[Info-vax] Hard links on VMS ODS5 disks
John Dallman
jgd at cix.co.uk
Fri Jul 21 15:13:00 EDT 2023
In article <u9dslr$385j1$1 at dont-email.me>,
clubley at remove_me.eisner.decus.org-Earth.UFP (Simon Clubley) wrote:
> On 2023-07-20, Dave Froble <davef at tsoft-inc.com> wrote:
> > I can also imagine a "brand-new architecture" where a port of
> > Linux just might not be so easy.
> People didn't have much of a problem getting it onto RISC-V, which
> is indeed a brand-new architecture that also needed major compiler
> work.
There are network externalities here. The things that Linux assumes about
a machine are fairly simple. They probably amount to something like:
* Byte addressing. Endianness is not important.

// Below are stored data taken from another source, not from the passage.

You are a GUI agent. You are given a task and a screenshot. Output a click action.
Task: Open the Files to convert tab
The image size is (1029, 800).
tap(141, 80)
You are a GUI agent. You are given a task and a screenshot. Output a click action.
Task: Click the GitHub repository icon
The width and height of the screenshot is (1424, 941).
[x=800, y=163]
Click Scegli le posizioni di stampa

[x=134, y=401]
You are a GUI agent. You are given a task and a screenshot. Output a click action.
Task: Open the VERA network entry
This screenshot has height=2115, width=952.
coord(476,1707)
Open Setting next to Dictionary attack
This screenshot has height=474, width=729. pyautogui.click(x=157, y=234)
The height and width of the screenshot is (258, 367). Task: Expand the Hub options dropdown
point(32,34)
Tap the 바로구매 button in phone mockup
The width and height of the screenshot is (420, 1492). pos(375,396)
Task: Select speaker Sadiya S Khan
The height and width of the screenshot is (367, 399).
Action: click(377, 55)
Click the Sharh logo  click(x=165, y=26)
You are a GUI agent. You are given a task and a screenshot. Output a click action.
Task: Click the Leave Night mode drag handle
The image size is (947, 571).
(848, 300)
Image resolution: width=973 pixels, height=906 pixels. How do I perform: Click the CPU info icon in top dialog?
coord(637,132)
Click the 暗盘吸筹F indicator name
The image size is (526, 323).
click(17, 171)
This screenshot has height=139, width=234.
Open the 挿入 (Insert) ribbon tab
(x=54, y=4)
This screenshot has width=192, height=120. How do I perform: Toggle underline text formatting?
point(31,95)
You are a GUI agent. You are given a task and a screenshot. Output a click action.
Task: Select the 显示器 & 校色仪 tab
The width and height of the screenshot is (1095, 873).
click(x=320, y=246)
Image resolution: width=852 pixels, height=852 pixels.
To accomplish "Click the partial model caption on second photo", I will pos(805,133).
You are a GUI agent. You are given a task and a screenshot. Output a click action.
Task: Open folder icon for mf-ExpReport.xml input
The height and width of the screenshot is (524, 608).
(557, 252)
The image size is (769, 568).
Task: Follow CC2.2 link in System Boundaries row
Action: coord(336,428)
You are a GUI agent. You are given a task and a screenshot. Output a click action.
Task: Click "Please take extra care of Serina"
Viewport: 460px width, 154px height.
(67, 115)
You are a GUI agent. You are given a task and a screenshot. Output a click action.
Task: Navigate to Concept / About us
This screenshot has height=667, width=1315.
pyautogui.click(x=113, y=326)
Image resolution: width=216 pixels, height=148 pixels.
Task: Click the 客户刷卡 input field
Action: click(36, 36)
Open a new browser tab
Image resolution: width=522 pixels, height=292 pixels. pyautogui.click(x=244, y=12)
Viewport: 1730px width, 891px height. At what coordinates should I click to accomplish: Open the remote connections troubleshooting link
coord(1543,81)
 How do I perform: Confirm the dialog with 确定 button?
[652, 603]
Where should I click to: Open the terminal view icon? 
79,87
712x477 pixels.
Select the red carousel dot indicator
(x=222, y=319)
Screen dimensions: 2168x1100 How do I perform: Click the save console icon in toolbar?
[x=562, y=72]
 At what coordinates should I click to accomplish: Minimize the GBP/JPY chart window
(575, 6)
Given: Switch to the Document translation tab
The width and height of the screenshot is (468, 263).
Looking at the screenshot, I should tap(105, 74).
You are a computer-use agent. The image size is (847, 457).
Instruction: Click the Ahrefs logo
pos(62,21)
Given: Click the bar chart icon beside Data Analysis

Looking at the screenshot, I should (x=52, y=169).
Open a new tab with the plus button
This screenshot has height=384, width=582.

* Flat address space big enough for any single program.
* Some kind of memory protection system. Paging is optional.
* Some kind of interrupt priority system.
* User and supervisor modes.
Designing a new architecture that cannot meet these requirements means
you /must/ design a new operating system for it, and you cannot readily
take advantage of the large amounts of useful open-source software that
are out there. So nobody will do that, unless they have a really
compelling idea about computing that can't be made compatible with Linux
requirements. There don't seem to be many of those coming along at
present.
Note that these requirements are a subset of VMS' requirements, and all
of VMS' hardware platforms are fully capable of running Linux. The only
one where that hasn't been done on any scale is VAX, simply because VAX
was already on the way out when Linux started to grow out of its original
x86 niche.
I also read comp.arch, where there is a community of people who design
new processor architectures, either professionally or for fun. There are
at least two people there who as hobby projects have designed a new
architecture, implemented it in an FPGA, and got Linux running on it,
either by themselves or with one or two people's help. I don't know how
long it's taken them, but I think it's less than nine years.
The strangest new architecture that gets discussed there regularly is The
Mill <https://millcomputing.com/>. This has no registers in the
conventional sense, and two program counters per thread, but the
operating system they're porting to it is Linux.